- **Selected passage**:

_____

Merced College
- Merced College Seal
- Former name: Merced Community College
- Type: Community college
- Established: February 27, 1962
- Affiliations: Merced Community College District, California Community Colleges
- President: Chris Vitelli
- Students: 14,775
- Location: Merced, California, United States 37°20′6″N 120°28′26.76″W﻿ / ﻿37.33500°N 120.4741000°W
- Colors: Blue and Gold
- Nicknames: Blue Devils (men) and Lady Devils (sometimes She-Devils)
- Website: www.mccd.edu

= Merced College =

Community college in Merced, California, US

Merced College is a public community college in Merced, California.

_____

- **Dataset content**:

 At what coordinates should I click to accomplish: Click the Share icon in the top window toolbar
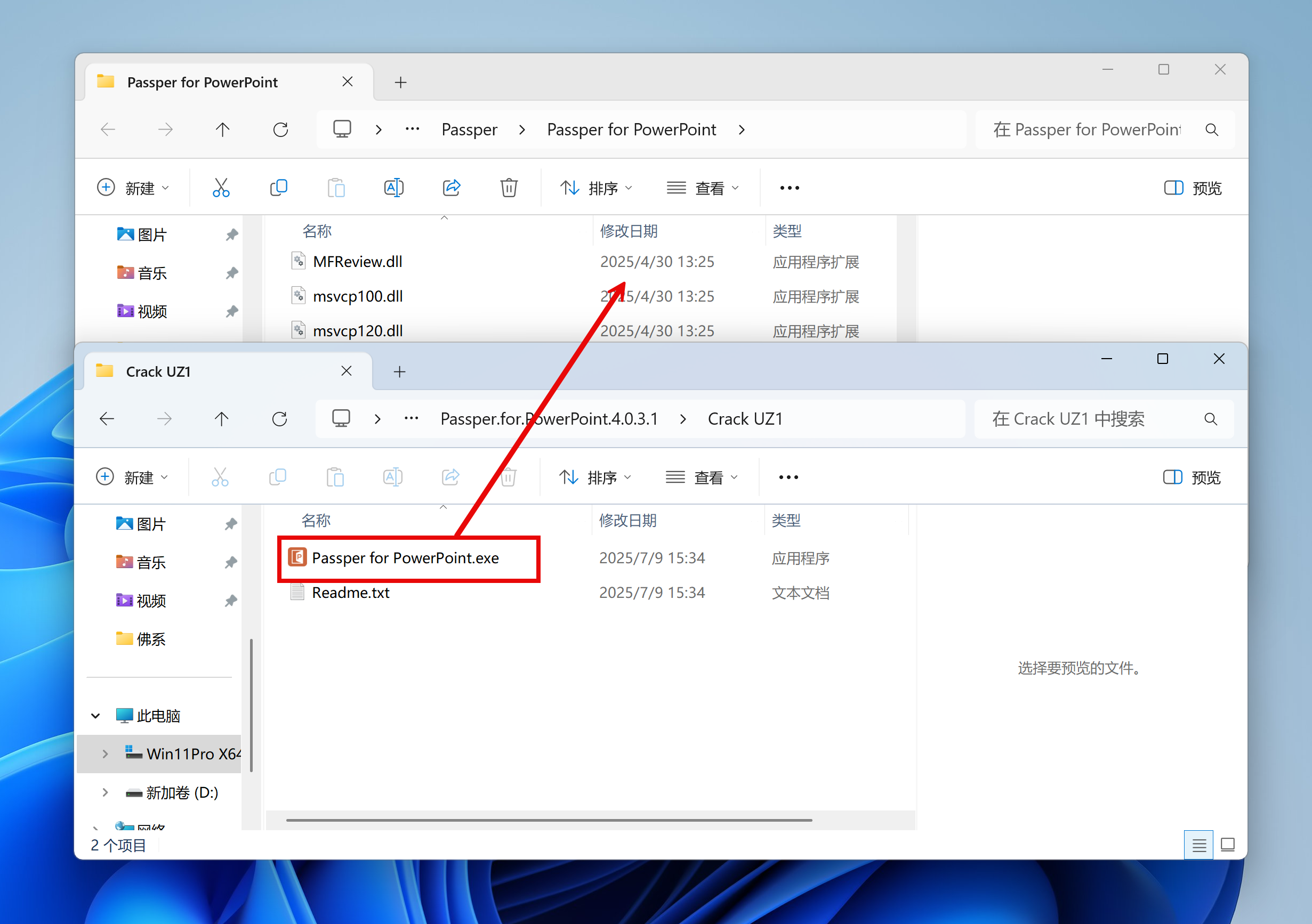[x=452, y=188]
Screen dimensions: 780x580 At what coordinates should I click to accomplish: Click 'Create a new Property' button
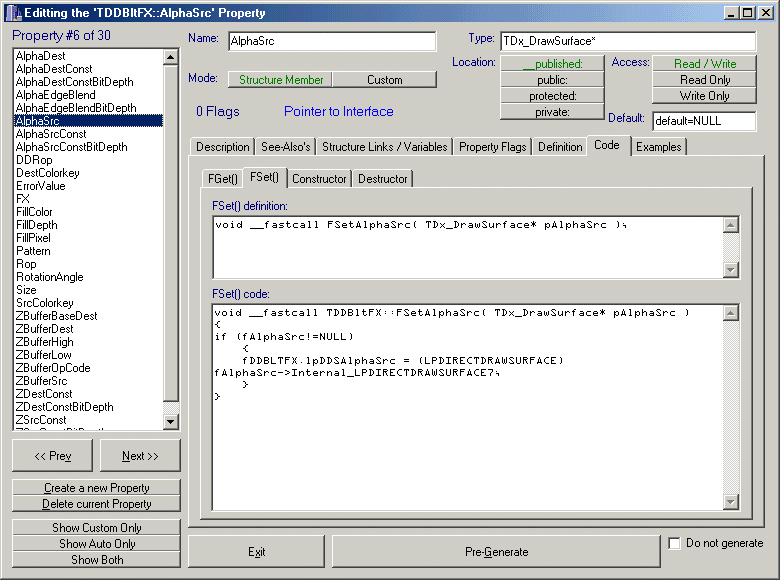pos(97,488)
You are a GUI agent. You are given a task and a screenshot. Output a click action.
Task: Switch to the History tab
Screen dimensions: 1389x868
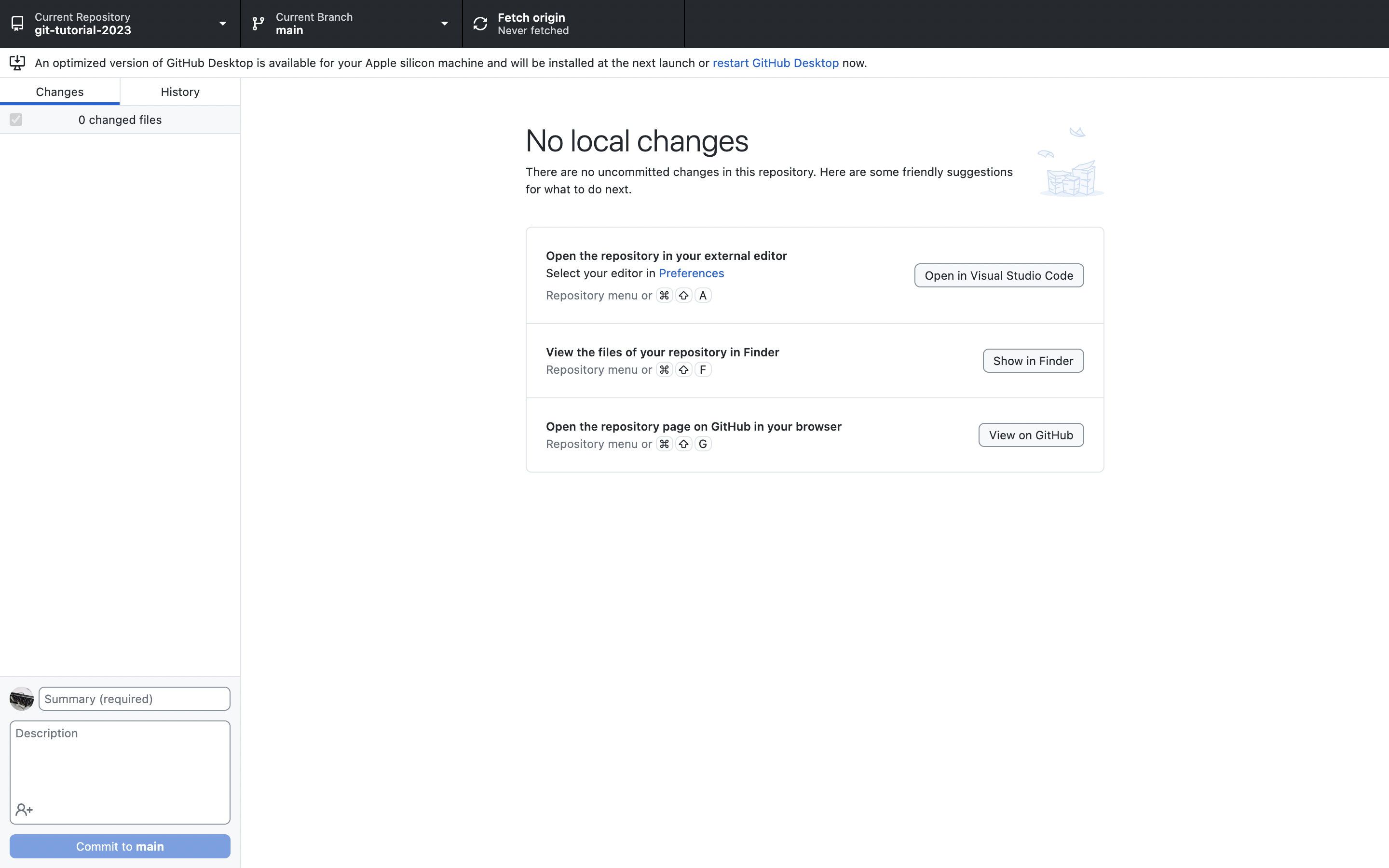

_____

- **Given exercise**: Resume the Merced College article after its final sentence and keep writing it.

- **Response**:
==History==

In 1961, the Merced High and Le Grand High School Districts petitioned the State Board of Education for permission to set an election to approve the establishment of a junior college district in Merced County. The State Board of Education approved the proposal for the Merced County Junior College on November 10, 1961. The County Superintendent of Schools set February 27, 1962, as the date for the election. Before the election, Robert Clemo, Chief of the Bureau of School District Organization, along with Loren Wann, conducted a survey to determine if Merced County had a sufficient number of students at the time and in the future, if the tax base was high enough to support a community college, and whether a need for a separate junior college (separate from Modesto Junior College) existed. The answer to all three questions was yes. The vote in the election was 3996 in favor and 1494 opposed.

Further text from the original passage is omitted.